» Work to complete
Retype the records below exactly as they appear, but leave out any pictures.

=== Section Start ===

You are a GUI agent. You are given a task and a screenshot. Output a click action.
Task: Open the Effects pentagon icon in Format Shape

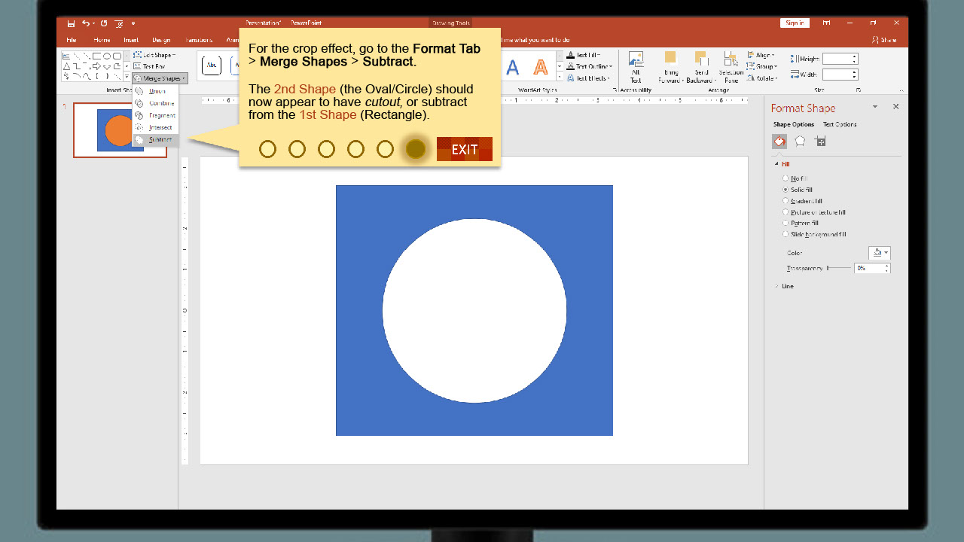coord(800,141)
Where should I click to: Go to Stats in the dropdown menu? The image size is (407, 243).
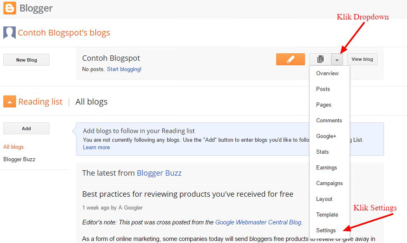click(x=322, y=152)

=== Section End ===

» Output of the task
You are a GUI agent. You are given a task and a screenshot. Output a click action.
Task: Open the Effects pentagon icon in Format Shape

coord(800,141)
Where should I click to: Go to Stats in the dropdown menu? The image size is (407, 243).
click(x=322, y=152)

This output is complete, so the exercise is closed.